Fracture rate increases after immune checkpoint inhibitor treatment: a potential new immune related adverse event.

Abstract

T cell activation can lead to osteoporosis and while there are several case reports of fractures occurring after immune checkpoint inhibitor (ICI) use, to date, there are no population level studies looking at fracture risk related to ICI use. Using Alberta Cancer Registry data, we identified all individuals treated with ICI for cancer between September 29, 2010, and March 31, 2019. Linked records from Alberta's healthcare administrative databases were assessed for the presence of fracture diagnostic codes in the year prior to and up to two years after ICI initiation. Fracture rate was stratified based on the time-period before and after ICI initiation. Fracture rates after ICI were compared to baseline. The study cohort consisted of 1600 ICI users (mean age 65.7years, 60% male). Most patients were treated with an anti-PD-1 agent (73.9%). ICIs were initiated on average 707.8days after cancer diagnosis. 76 (4.8%) individuals had a remote history of a major fracture, and 141 (8.8%) had been treated with an osteoporosis medication prior to ICI treatment.
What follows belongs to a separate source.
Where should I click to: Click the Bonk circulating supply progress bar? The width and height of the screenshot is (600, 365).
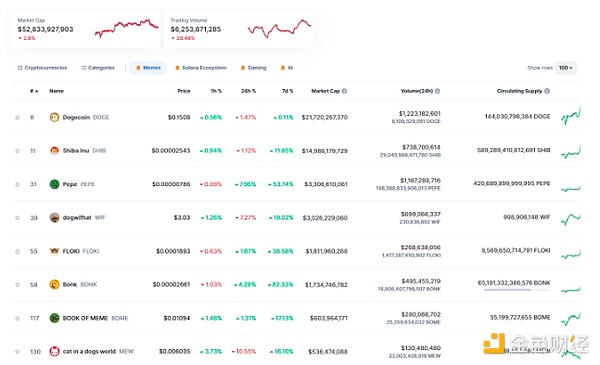click(x=517, y=290)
The fracture rate in the year prior to ICI initiation was 11.3 per 1000 patient-years. The fracture rate in the year after ICI initiation was significantly higher at 27.3 per 1000 patient-years. The fracture rate dropped to 17.6 per 1000 patient-years in the second year after ICI initiation. The incidence rate ratio of sustaining a major fracture in the year after compared to the year prior to ICI initiation was 2.43 (95% CI 1.34-4.27). Fracture risk may be increased in cancer patients early after initiation of ICI, and this may represent a novel immune-related adverse event.